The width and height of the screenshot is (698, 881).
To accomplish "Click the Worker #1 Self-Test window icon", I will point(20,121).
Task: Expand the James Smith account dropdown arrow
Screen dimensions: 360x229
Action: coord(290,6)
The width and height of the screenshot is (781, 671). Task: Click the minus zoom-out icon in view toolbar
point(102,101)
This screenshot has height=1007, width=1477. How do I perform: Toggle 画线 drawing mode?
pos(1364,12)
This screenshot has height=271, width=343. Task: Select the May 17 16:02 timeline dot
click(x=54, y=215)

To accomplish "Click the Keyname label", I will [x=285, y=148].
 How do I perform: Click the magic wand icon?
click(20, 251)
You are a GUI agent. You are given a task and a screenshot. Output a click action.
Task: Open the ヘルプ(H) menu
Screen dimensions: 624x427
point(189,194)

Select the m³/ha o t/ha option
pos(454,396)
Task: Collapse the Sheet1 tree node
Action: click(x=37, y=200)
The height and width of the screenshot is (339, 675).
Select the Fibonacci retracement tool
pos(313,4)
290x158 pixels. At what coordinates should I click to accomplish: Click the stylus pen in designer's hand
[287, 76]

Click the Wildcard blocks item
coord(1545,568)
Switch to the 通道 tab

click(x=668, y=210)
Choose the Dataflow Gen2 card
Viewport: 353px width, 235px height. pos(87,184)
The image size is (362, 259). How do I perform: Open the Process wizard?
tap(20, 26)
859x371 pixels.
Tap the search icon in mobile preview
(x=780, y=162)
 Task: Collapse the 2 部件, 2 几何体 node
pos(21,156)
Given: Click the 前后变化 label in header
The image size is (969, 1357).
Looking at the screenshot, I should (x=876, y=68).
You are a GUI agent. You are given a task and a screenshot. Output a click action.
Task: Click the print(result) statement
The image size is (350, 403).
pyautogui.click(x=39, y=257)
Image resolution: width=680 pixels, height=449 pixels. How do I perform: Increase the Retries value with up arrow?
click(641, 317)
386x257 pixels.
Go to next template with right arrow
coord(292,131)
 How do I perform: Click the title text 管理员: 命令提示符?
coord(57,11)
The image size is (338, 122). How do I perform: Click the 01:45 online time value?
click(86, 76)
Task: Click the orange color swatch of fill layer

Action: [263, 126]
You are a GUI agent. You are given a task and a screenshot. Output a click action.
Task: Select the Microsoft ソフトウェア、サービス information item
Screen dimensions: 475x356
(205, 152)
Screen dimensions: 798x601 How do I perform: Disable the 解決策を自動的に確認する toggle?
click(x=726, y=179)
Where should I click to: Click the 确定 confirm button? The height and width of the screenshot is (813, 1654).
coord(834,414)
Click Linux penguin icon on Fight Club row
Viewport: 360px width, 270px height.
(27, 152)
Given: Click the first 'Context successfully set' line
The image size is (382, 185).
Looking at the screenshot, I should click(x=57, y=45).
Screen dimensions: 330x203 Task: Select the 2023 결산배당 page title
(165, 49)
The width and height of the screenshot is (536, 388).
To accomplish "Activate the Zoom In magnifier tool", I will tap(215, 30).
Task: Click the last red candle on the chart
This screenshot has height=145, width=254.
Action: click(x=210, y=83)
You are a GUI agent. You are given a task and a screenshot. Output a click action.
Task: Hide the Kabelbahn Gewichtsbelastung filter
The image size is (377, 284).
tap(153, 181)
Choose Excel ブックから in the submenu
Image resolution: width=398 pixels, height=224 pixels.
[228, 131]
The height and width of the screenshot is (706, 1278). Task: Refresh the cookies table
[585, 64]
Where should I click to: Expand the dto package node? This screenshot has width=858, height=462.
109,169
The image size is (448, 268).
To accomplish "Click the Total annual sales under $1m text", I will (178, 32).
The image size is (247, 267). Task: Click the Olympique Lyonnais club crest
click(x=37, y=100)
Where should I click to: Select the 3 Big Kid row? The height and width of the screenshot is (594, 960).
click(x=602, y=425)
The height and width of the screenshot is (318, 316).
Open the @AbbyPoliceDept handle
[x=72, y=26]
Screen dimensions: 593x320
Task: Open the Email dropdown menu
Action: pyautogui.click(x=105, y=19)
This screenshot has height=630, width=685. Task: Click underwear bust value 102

********************

- What needs to be done: All entries above are to be reproduced exactly.

- Result below:
The width and height of the screenshot is (698, 881).
To accomplish "Click the Worker #1 Self-Test window icon", I will point(20,121).
Task: Expand the James Smith account dropdown arrow
Screen dimensions: 360x229
Action: coord(290,6)
The width and height of the screenshot is (781, 671). Task: Click the minus zoom-out icon in view toolbar
point(102,101)
This screenshot has height=1007, width=1477. How do I perform: Toggle 画线 drawing mode?
pos(1364,12)
This screenshot has height=271, width=343. Task: Select the May 17 16:02 timeline dot
click(x=54, y=215)

To accomplish "Click the Keyname label", I will [x=285, y=148].
 How do I perform: Click the magic wand icon?
click(20, 251)
You are a GUI agent. You are given a task and a screenshot. Output a click action.
Task: Open the ヘルプ(H) menu
Screen dimensions: 624x427
point(189,194)

Select the m³/ha o t/ha option
pos(454,396)
Task: Collapse the Sheet1 tree node
Action: click(x=37, y=200)
The height and width of the screenshot is (339, 675).
Select the Fibonacci retracement tool
pos(313,4)
290x158 pixels. At what coordinates should I click to accomplish: Click the stylus pen in designer's hand
[287, 76]

Click the Wildcard blocks item
coord(1545,568)
Switch to the 通道 tab

click(x=668, y=210)
Choose the Dataflow Gen2 card
Viewport: 353px width, 235px height. pos(87,184)
The image size is (362, 259). How do I perform: Open the Process wizard?
tap(20, 26)
859x371 pixels.
Tap the search icon in mobile preview
(x=780, y=162)
 Task: Collapse the 2 部件, 2 几何体 node
pos(21,156)
Given: Click the 前后变化 label in header
The image size is (969, 1357).
Looking at the screenshot, I should (x=876, y=68).
You are a GUI agent. You are given a task and a screenshot. Output a click action.
Task: Click the print(result) statement
The image size is (350, 403).
pyautogui.click(x=39, y=257)
Image resolution: width=680 pixels, height=449 pixels. How do I perform: Increase the Retries value with up arrow?
click(641, 317)
386x257 pixels.
Go to next template with right arrow
coord(292,131)
 How do I perform: Click the title text 管理员: 命令提示符?
coord(57,11)
The image size is (338, 122). How do I perform: Click the 01:45 online time value?
click(86, 76)
Task: Click the orange color swatch of fill layer

Action: [263, 126]
You are a GUI agent. You are given a task and a screenshot. Output a click action.
Task: Select the Microsoft ソフトウェア、サービス information item
Screen dimensions: 475x356
(205, 152)
Screen dimensions: 798x601 How do I perform: Disable the 解決策を自動的に確認する toggle?
click(x=726, y=179)
Where should I click to: Click the 确定 confirm button? The height and width of the screenshot is (813, 1654).
coord(834,414)
Click Linux penguin icon on Fight Club row
Viewport: 360px width, 270px height.
(27, 152)
Given: Click the first 'Context successfully set' line
The image size is (382, 185).
Looking at the screenshot, I should click(x=57, y=45).
Screen dimensions: 330x203 Task: Select the 2023 결산배당 page title
(165, 49)
The width and height of the screenshot is (536, 388).
To accomplish "Activate the Zoom In magnifier tool", I will tap(215, 30).
Task: Click the last red candle on the chart
This screenshot has height=145, width=254.
Action: click(x=210, y=83)
You are a GUI agent. You are given a task and a screenshot. Output a click action.
Task: Hide the Kabelbahn Gewichtsbelastung filter
The image size is (377, 284).
tap(153, 181)
Choose Excel ブックから in the submenu
Image resolution: width=398 pixels, height=224 pixels.
[228, 131]
The height and width of the screenshot is (706, 1278). Task: Refresh the cookies table
[585, 64]
Where should I click to: Expand the dto package node? This screenshot has width=858, height=462.
109,169
The image size is (448, 268).
To accomplish "Click the Total annual sales under $1m text", I will (178, 32).
The image size is (247, 267). Task: Click the Olympique Lyonnais club crest
click(x=37, y=100)
Where should I click to: Select the 3 Big Kid row? The height and width of the screenshot is (594, 960).
click(x=602, y=425)
The height and width of the screenshot is (318, 316).
Open the @AbbyPoliceDept handle
[x=72, y=26]
Screen dimensions: 593x320
Task: Open the Email dropdown menu
Action: pyautogui.click(x=105, y=19)
This screenshot has height=630, width=685. Task: Click underwear bust value 102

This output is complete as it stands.